-- REQUIREMENT --
Task for the records below: please copy exactly, and only, the lines from the one containing "Open 'carry' link in first synonyms row" to the last line, both included, leaving out the pictures.

-------- EXERCISE MATERIAL

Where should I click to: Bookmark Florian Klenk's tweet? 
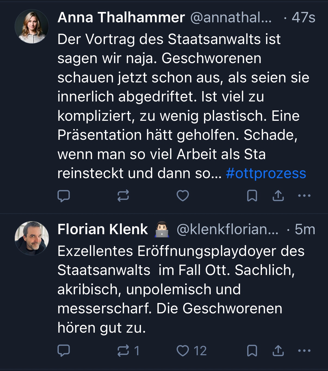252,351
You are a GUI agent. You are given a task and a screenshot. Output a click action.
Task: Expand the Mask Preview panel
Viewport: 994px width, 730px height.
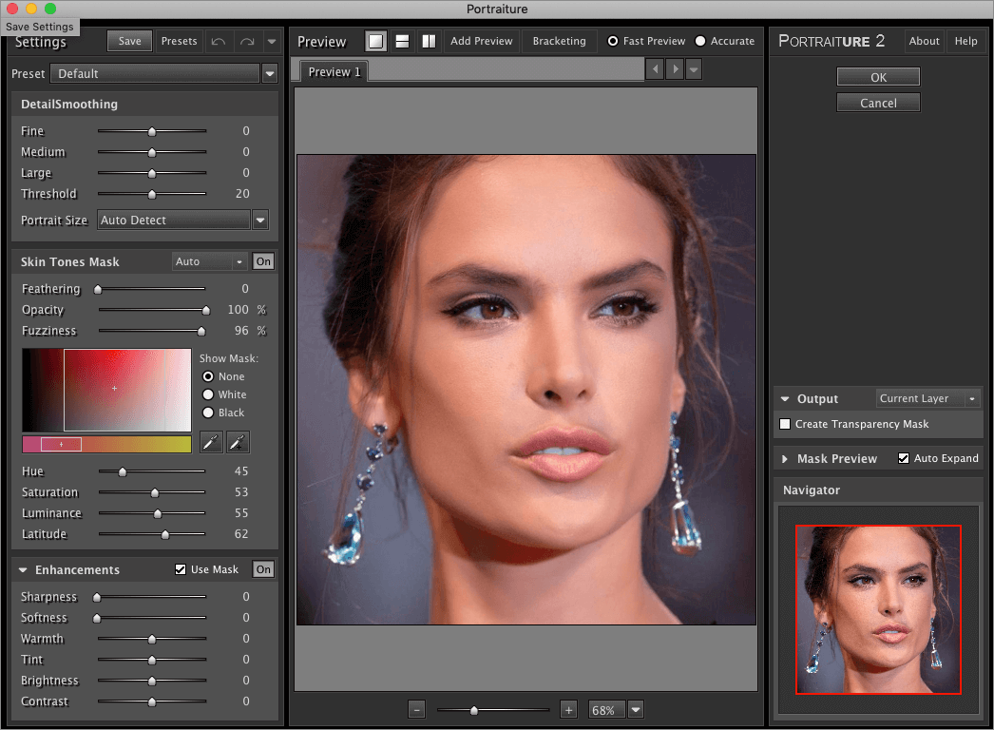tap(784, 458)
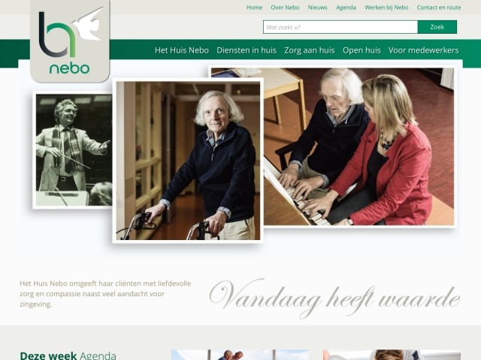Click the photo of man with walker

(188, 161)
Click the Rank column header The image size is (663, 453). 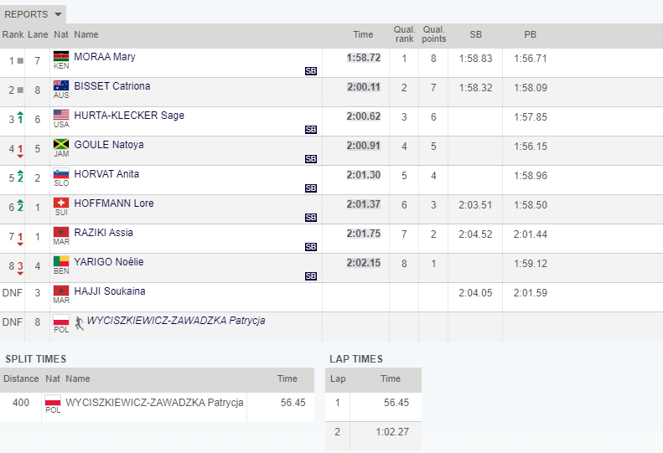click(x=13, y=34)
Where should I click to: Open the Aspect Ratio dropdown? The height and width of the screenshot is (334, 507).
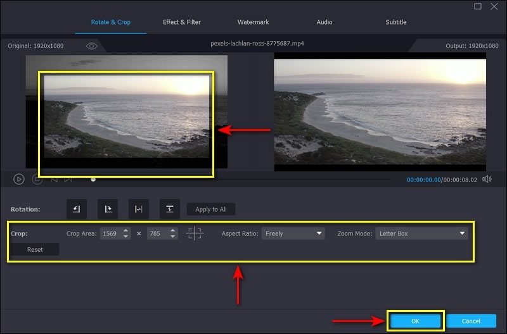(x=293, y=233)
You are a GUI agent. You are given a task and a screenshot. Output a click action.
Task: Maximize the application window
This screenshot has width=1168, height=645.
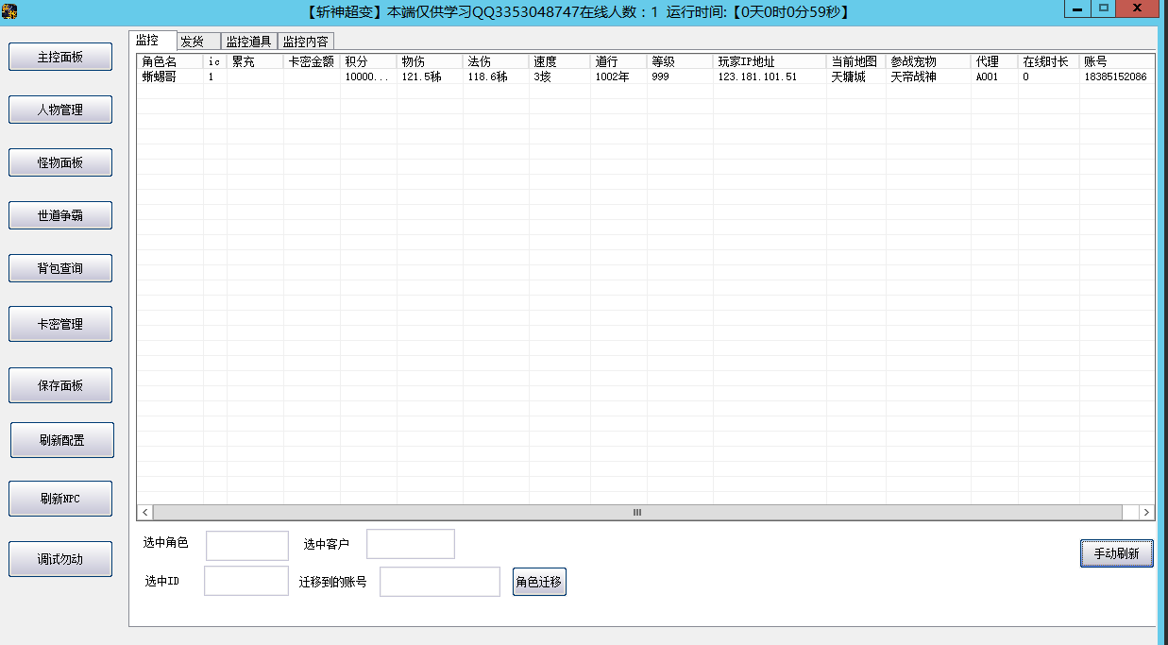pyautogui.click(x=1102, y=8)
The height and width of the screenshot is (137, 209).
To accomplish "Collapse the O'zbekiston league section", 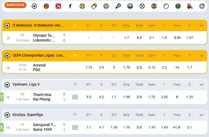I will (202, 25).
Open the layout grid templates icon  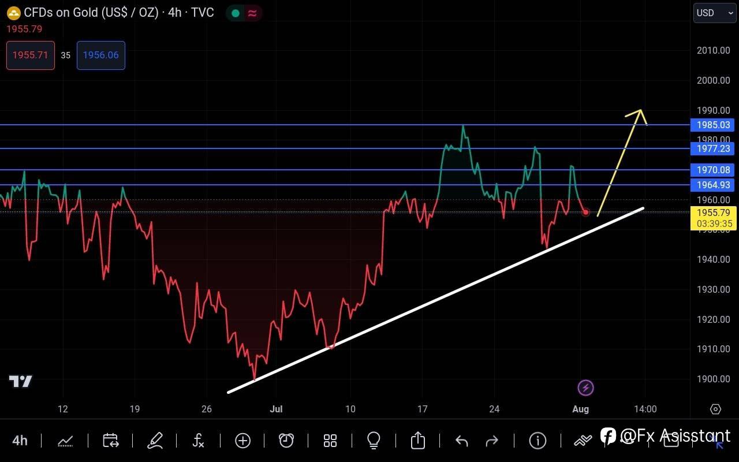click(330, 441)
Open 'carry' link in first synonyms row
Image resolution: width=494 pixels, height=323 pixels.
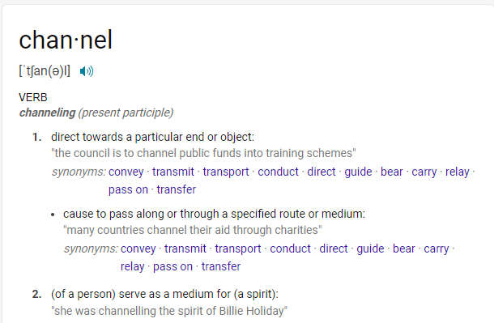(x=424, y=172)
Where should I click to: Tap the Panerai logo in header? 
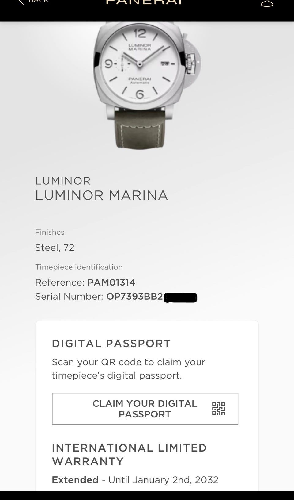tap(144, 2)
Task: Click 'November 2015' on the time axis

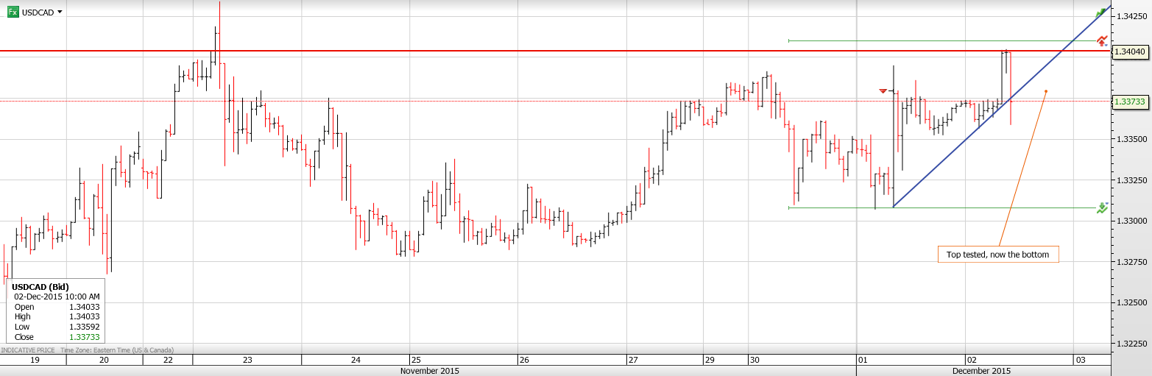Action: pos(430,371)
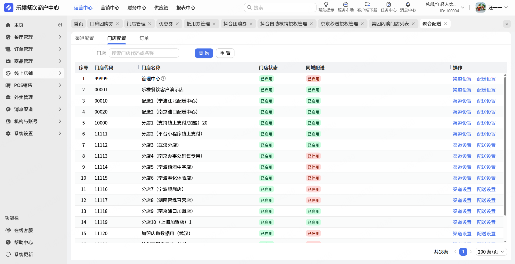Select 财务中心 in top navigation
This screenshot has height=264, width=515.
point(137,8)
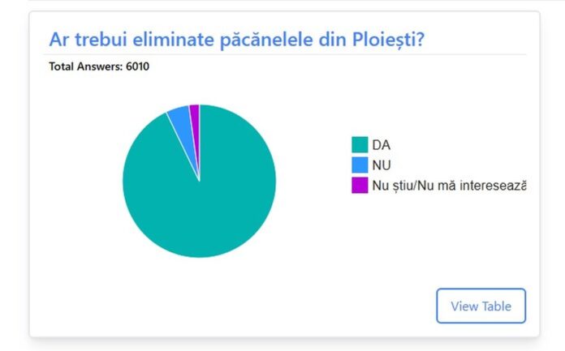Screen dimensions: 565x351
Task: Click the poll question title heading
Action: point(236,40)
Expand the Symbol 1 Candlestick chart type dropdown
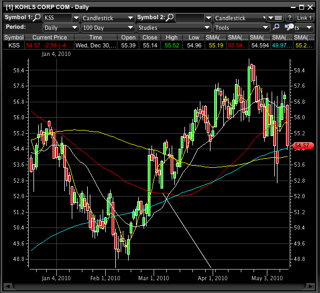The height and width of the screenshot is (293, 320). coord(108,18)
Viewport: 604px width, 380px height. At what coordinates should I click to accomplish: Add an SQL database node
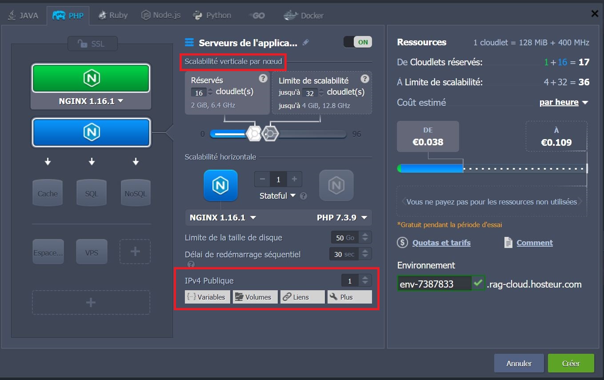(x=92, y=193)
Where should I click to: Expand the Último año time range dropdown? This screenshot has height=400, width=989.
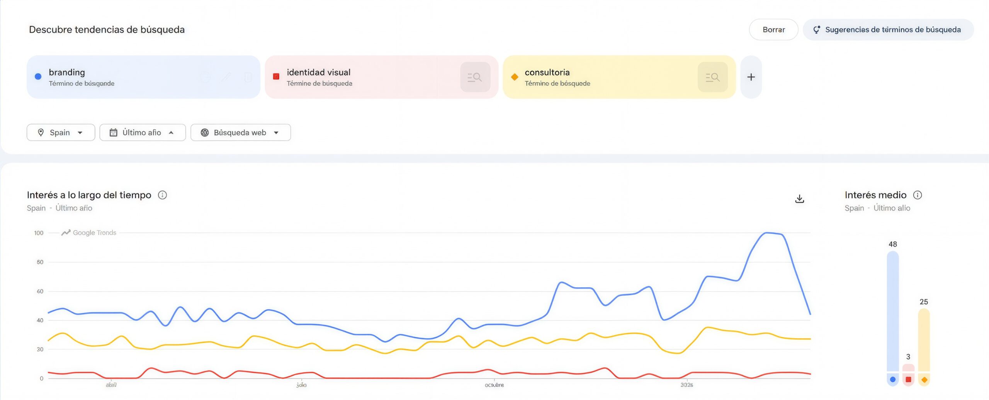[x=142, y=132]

----------------

-- OUTPUT --
Open 'carry' link in first synonyms row
Image resolution: width=494 pixels, height=323 pixels.
(x=424, y=172)
Where should I click to: Tap the Panerai logo in header? 
tap(144, 2)
Task: Click 'November 2015' on the time axis

Action: pos(430,371)
Select 财务中心 in top navigation
This screenshot has height=264, width=515.
point(137,8)
Screen dimensions: 565x351
Task: Click the poll question title heading
Action: point(236,40)
Expand the Symbol 1 Candlestick chart type dropdown
The height and width of the screenshot is (293, 320). coord(108,18)
Viewport: 604px width, 380px height. At what coordinates should I click to accomplish: Add an SQL database node
(x=92, y=193)
Where should I click to: Expand the Último año time range dropdown? This screenshot has height=400, width=989.
[x=142, y=132]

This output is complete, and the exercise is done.